What to produce:
Output the span of lines from the one that contains "You are a computer-use" through the end of the records, inclusive, exactly as written and free of pictures.

** Exercise inputs follows **

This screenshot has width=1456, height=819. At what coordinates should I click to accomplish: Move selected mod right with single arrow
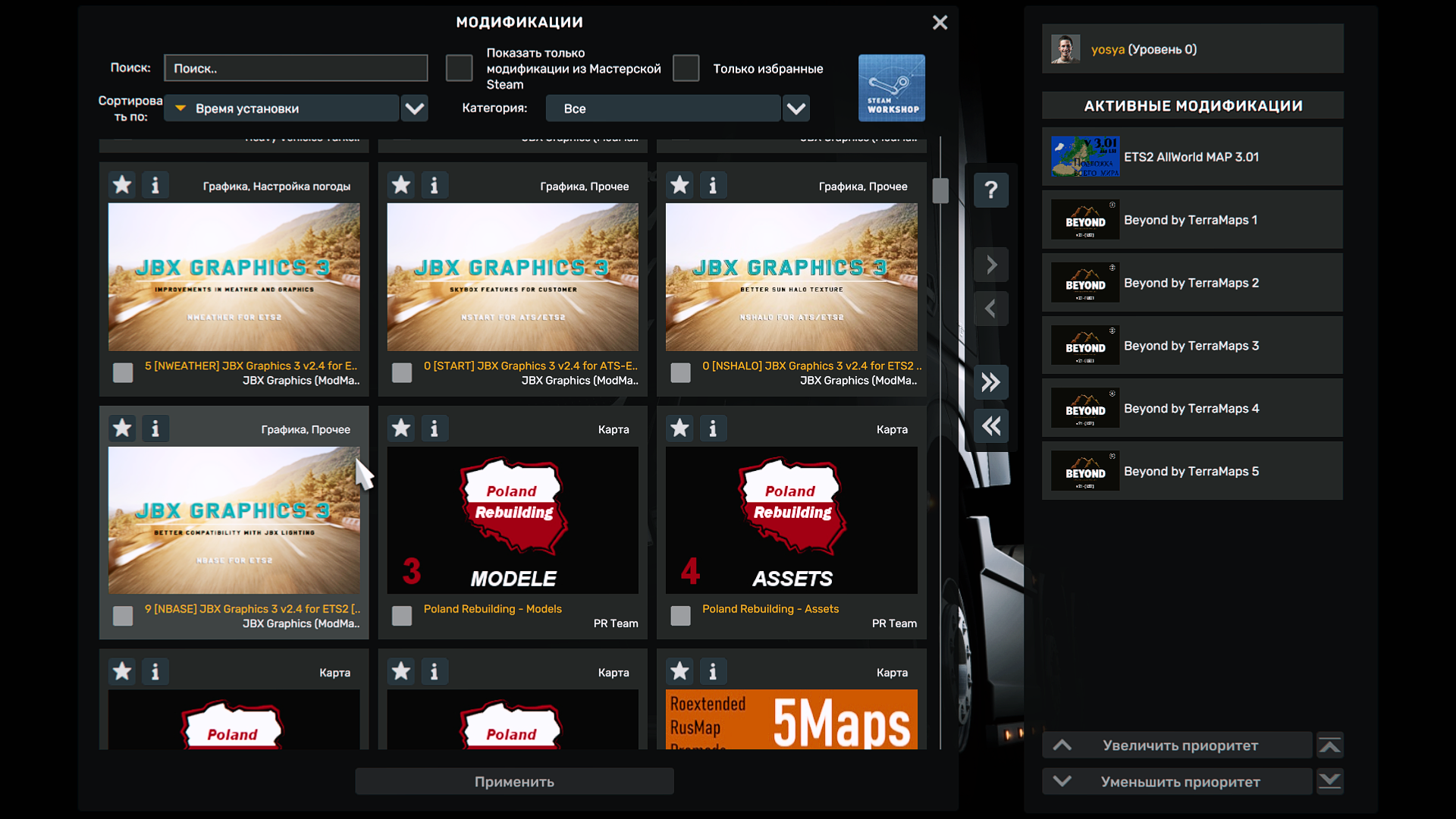990,265
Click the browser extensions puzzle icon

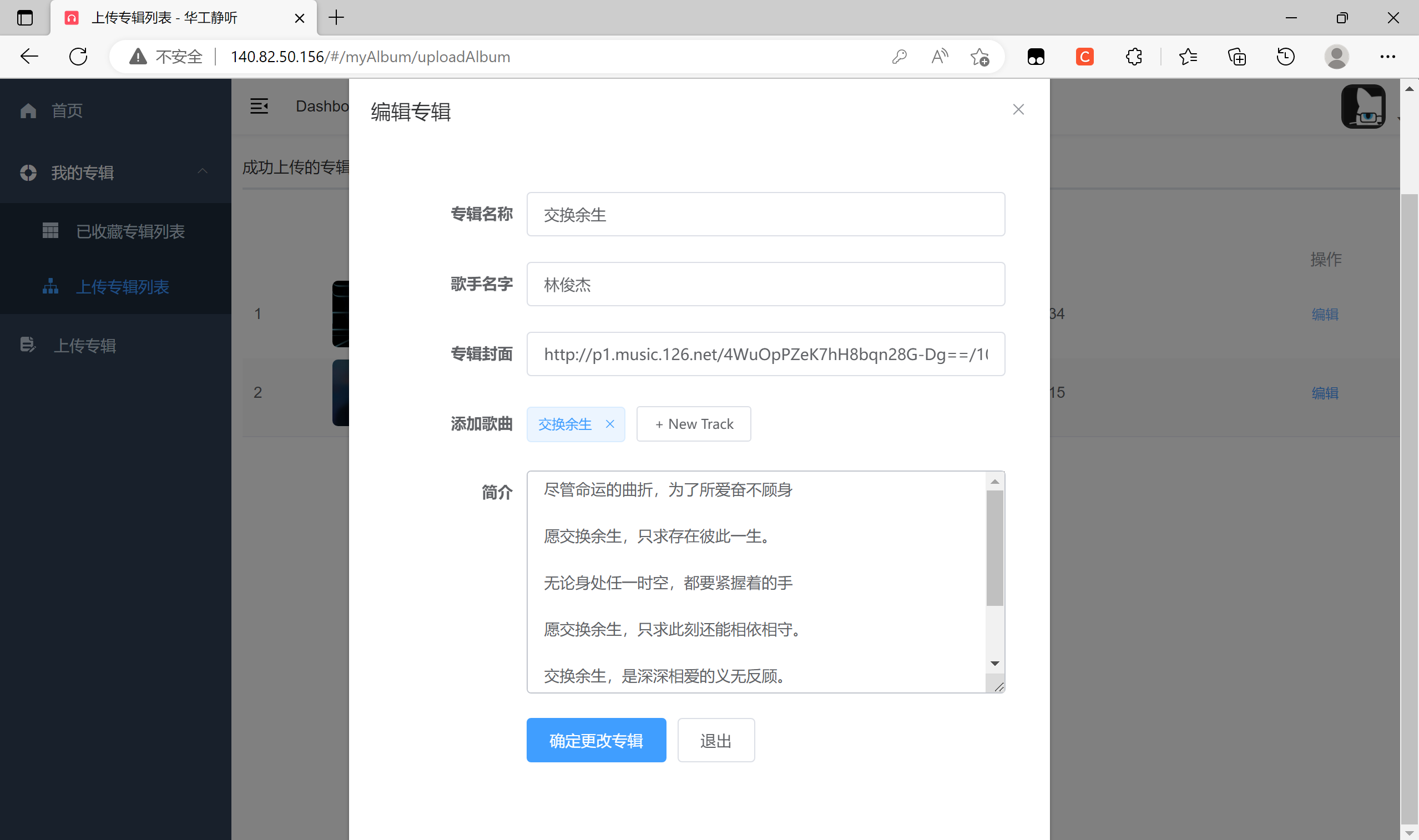coord(1133,57)
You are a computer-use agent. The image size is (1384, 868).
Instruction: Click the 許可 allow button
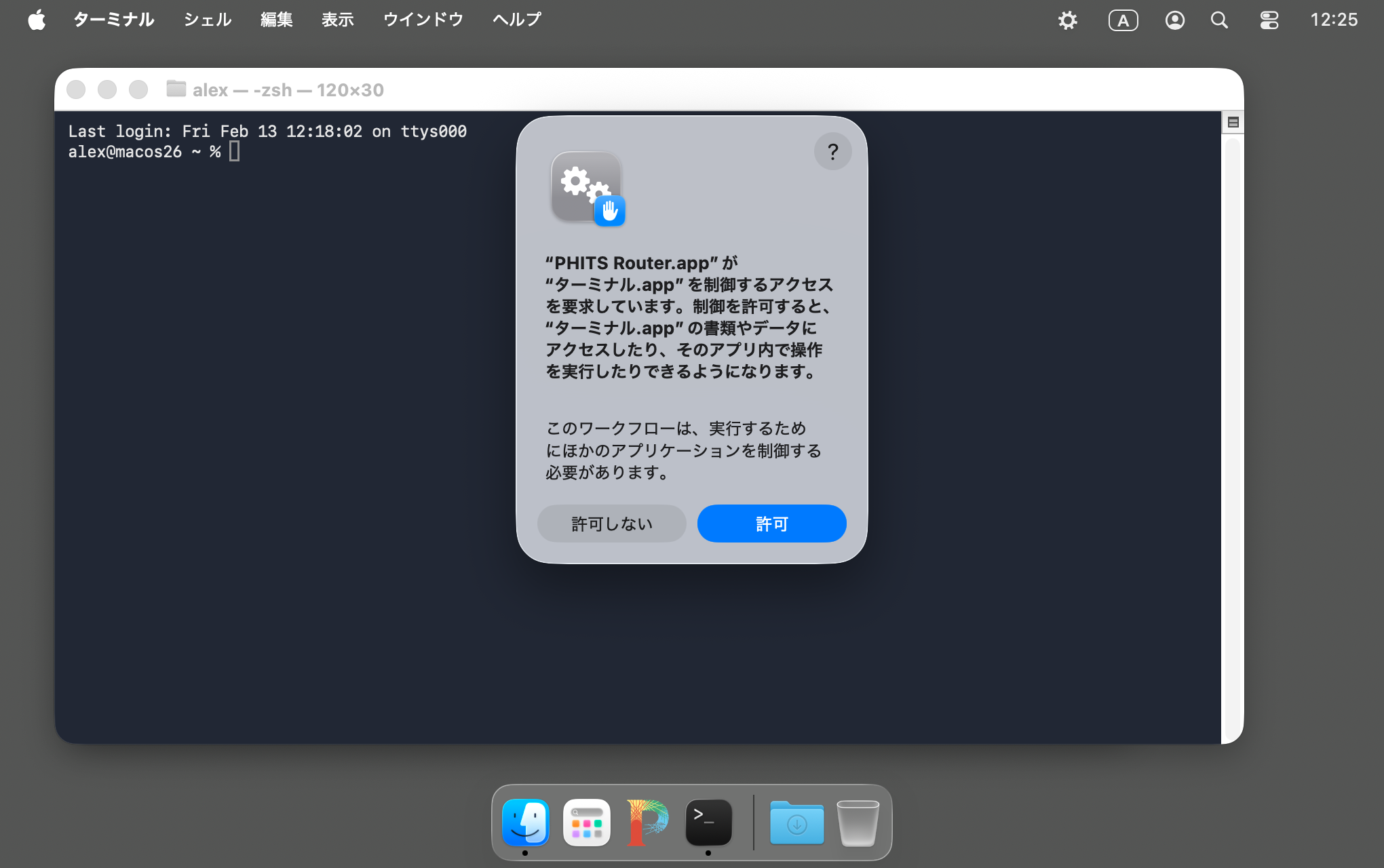[x=771, y=524]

** End of Exercise inputs **

Written response:
You are a computer-use agent. The image size is (1384, 868).
Instruction: Click the 許可 allow button
[x=771, y=524]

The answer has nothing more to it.